Furthermore, enriching the analytical samples by focusing on extracellular vesicles appeared to offer early evidence for stronger associations for the main biomarkers of interest (Aβ42, p-tau181, total tau, NfL). Replication studies are required to determine the usefulness of this analytical approach to determine whether it should be preferred to testing plasma directly.
Limitations
Several limitations to this meta-analysis exist. Firstly, it is inherent in all systematic searches that despite every attempt for exhaustiveness, some eligible studies may have been missed. In addition, some studies reported in a format unsuitable for analyses (e.g., median and range instead of mean and SD) which points to the need to establish a common way to report methods and results in order to enhance standardization across the field.
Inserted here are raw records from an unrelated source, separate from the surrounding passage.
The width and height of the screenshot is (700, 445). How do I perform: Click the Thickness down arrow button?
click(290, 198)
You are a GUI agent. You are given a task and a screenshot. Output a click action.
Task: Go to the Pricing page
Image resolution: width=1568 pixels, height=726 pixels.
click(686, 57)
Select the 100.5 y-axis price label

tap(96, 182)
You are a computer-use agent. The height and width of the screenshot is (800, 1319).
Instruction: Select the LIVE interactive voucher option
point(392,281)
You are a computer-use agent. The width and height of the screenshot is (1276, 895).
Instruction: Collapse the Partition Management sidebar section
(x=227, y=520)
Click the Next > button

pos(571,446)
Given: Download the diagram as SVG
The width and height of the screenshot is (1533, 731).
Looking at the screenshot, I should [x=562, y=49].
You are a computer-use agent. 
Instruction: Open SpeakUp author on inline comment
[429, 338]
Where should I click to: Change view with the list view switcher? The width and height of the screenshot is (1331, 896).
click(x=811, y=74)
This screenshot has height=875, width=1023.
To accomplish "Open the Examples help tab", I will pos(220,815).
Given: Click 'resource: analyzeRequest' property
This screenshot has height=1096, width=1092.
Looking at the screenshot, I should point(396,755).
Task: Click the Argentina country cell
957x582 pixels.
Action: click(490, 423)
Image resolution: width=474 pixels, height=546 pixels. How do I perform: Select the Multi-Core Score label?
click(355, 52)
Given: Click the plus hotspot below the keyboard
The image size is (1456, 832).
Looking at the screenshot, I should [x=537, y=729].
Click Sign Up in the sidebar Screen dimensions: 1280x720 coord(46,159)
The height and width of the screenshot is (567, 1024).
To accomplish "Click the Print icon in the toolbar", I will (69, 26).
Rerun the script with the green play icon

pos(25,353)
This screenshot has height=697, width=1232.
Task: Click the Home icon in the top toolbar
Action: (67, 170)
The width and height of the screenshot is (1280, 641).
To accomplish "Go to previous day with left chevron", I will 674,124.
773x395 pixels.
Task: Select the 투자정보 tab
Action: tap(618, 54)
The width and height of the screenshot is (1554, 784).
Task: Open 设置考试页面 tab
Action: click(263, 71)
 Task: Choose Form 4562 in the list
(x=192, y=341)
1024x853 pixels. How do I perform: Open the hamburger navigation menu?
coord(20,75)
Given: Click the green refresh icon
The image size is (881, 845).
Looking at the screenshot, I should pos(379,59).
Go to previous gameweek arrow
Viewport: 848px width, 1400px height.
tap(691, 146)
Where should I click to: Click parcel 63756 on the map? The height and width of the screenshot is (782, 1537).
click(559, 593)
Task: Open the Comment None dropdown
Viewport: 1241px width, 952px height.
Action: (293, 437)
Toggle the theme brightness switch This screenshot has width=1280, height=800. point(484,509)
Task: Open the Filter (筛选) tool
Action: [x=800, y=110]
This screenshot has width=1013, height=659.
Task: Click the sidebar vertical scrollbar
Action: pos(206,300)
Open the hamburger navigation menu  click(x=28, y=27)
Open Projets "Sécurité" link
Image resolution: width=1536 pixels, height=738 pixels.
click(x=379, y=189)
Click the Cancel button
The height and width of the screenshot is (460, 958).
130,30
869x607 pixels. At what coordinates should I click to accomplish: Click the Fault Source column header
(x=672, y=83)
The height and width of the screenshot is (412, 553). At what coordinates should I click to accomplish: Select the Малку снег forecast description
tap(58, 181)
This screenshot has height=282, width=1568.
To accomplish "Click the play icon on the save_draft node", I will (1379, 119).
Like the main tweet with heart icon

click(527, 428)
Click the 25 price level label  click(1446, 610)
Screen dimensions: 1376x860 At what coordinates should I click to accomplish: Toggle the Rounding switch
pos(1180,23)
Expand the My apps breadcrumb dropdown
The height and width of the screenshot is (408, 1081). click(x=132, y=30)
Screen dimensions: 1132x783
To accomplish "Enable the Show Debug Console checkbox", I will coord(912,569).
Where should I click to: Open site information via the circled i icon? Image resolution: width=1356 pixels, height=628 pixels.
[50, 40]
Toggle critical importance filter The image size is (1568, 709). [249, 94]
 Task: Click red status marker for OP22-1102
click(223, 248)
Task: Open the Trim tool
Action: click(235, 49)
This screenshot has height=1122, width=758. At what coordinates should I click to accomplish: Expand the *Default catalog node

For plasma NfL and some subgroup analyses, the number of included studies was small which warrants caution in interpreting the results. It is notable that our results showed large unexplained heterogeneity for a number of primary analyses as well as secondary analyses which necessitates further work to identify the source of this variability and implement measures to limit it in future studies. While we found promising data regarding exosome enrichment, significant work is needed to improve standardization between methods. Also, a critical limitation is that it is yet unclear what proportion of exosomes are CNS versus peripherally derived. Finally, our study only focused on the differentiation of cases from controls in developed AD dementia. This associates with at least two issues. Firstly, patients with syndrome-based AD diagnosis are known not to have an underlying AD pathology in up to a third of cases while conversely controls may have preclinical AD. Secondly, by focusing on clinical cases, we cannot draw conclusions about any changes of the various biomarkers specific to the preclinical and prodromal stages of the disease which may have implications for their utility as screening tools.
Conclusions
We demonstrate that the new analytical assays of IMR and Simoa have led to a significant improvement in the reliability of detection of key AD ATN analytes in blood. Our evidence supports the use of Aβ42/40 using the IMR platform, p-tau181 (the best assay for it remains to be clarified) as well as total tau and NfL using the IMR and Simoa platforms. While further work is required to validate the use of blood biomarkers as screening tools to evidence ATN status in clinical settings, the current meta-analysis points to this being a realistic aim.